This is the mail archive of the
libc-alpha@sourceware.org
mailing list for the glibc project.
Re: [PATCH v2] x86-64: Optimize strcmp/wcscmp with AVX2
- From: "H.J. Lu" <hjl dot tools at gmail dot com>
- To: Leonardo Sandoval <leonardo dot sandoval dot gonzalez at linux dot intel dot com>
- Cc: GNU C Library <libc-alpha at sourceware dot org>
- Date: Fri, 1 Jun 2018 07:46:41 -0700
- Subject: Re: [PATCH v2] x86-64: Optimize strcmp/wcscmp with AVX2
- References: <20180529185339.11541-1-leonardo.sandoval.gonzalez@linux.intel.com>
On Tue, May 29, 2018 at 11:53 AM,
<leonardo.sandoval.gonzalez@linux.intel.com> wrote:
> From: Leonardo Sandoval <leonardo.sandoval.gonzalez@linux.intel.com>
>
> Optimize x86-64 strcmp/strncmp/wcscmp/wcsncmp with AVX2. It uses vector
> comparison as much as possible. Peak performance observed on a SkyLake
> machine: 9x, 3x, 2.5x and 5.5x for strcmp, strncmp, wcscmp and wcsncmp,
> respectively. The larger the comparison length, the more benefit using
> avx2 functions, except on the strcmp, where peak is observed at length
> == 32 bytes. Select AVX2 strcmp/wcscmp on AVX2 machines where vzeroupper
> is preferred and AVX unaligned load is fast.
>
> NB: It uses TZCNT instead of BSF since TZCNT produces the same result
> as BSF for non-zero input. TZCNT is faster than BSF and is executed
> as BSF if machine doesn't support TZCNT.
>
> * sysdeps/x86_64/multiarch/Makefile (sysdep_routines): Add
> strcmp-avx2, strncmp-avx2, wcscmp-avx2, wcscmp-sse2, wcsncmp-avx2 and
> wcsncmp-sse2.
> * sysdeps/x86_64/multiarch/ifunc-impl-list.c
> (__libc_ifunc_impl_list): Add tests for __strcmp_avx2,
> __strncmp_avx2, __wcscmp_avx2, __wcsncmp_avx2, __wcscmp_sse2
> and __wcsncmp_sse2.
> * sysdeps/x86_64/multiarch/strcmp.c (OPTIMIZE (avx2)):
> (IFUNC_SELECTOR): Return OPTIMIZE (avx2) on AVX 2 machines if
> AVX unaligned load is fast and vzeroupper is preferred.

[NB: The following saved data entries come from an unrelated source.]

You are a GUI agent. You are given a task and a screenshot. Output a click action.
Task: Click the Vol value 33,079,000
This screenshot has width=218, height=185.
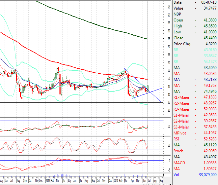pyautogui.click(x=206, y=175)
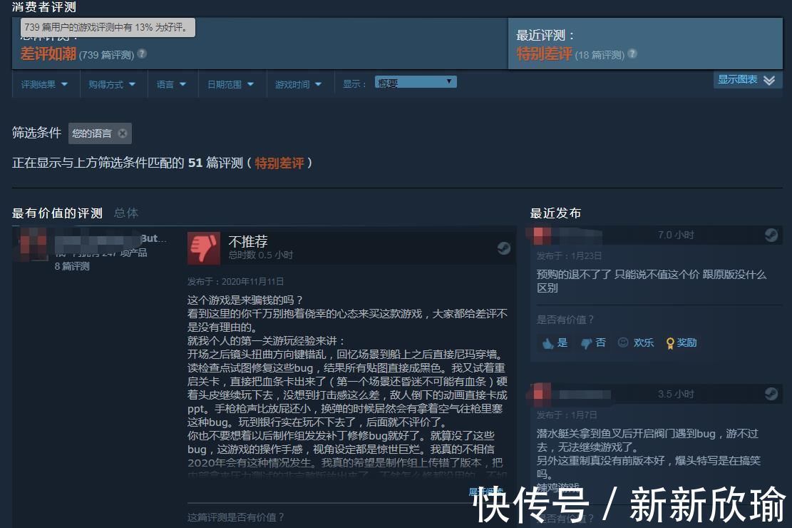Remove the 您的语言 filter tag
Viewport: 792px width, 528px height.
tap(122, 133)
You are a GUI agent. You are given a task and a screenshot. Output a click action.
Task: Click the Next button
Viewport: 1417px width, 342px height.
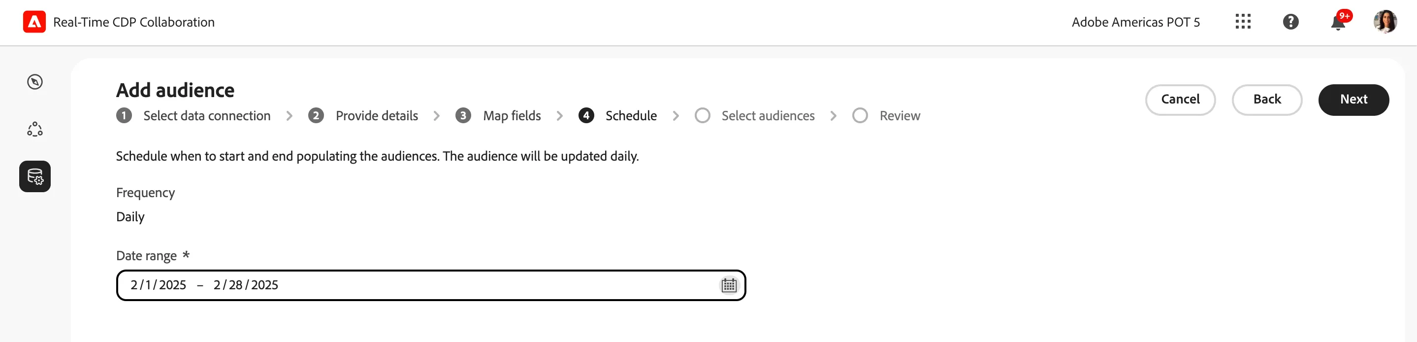click(x=1354, y=100)
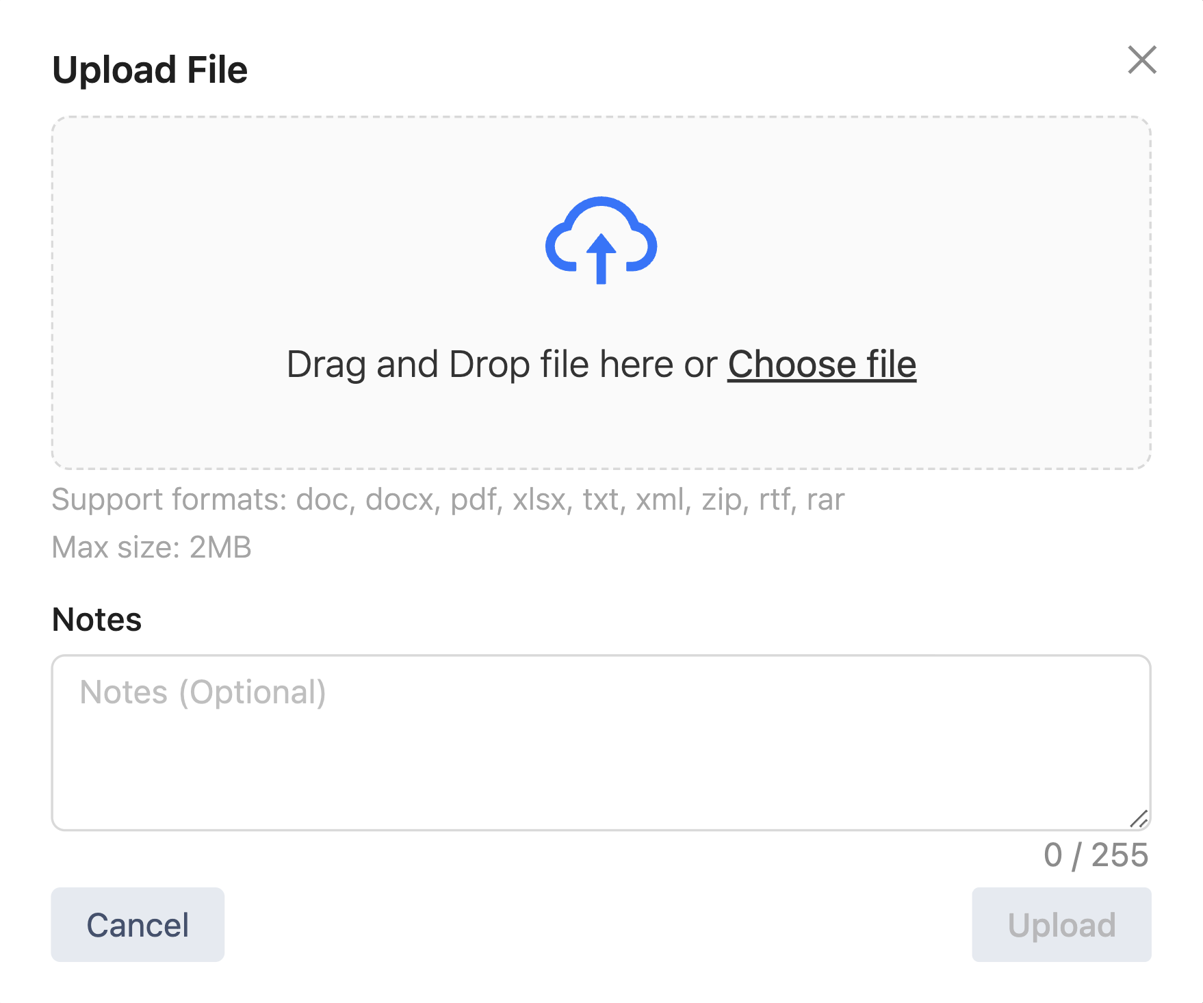The width and height of the screenshot is (1203, 1003).
Task: Click the Support formats hint text
Action: (x=448, y=500)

> * sysdeps/x86_64/multiarch/strncmp.c: Likewise.
> * sysdeps/x86_64/multiarch/strcmp-avx2.S: New file.
> * sysdeps/x86_64/multiarch/strncmp-avx2.S: Likewise.
> * sysdeps/x86_64/multiarch/wcscmp-avx2.S: Likewise.
> * sysdeps/x86_64/multiarch/wcscmp-sse2.S: Likewise.
> * sysdeps/x86_64/multiarch/wcscmp.c: Likewise.
> * sysdeps/x86_64/multiarch/wcsncmp-avx2.S: Likewise.
> * sysdeps/x86_64/multiarch/wcsncmp-sse2.c: Likewise.
> * sysdeps/x86_64/multiarch/wcsncmp.c: Likewise.
> * sysdeps/x86_64/wcscmp.S (__wcscmp): Add alias only if __wcscmp
> is undefined.
Please mention strncmp and wcsncmp in commit subject. OK with this
change.
Thanks.
--
H.J.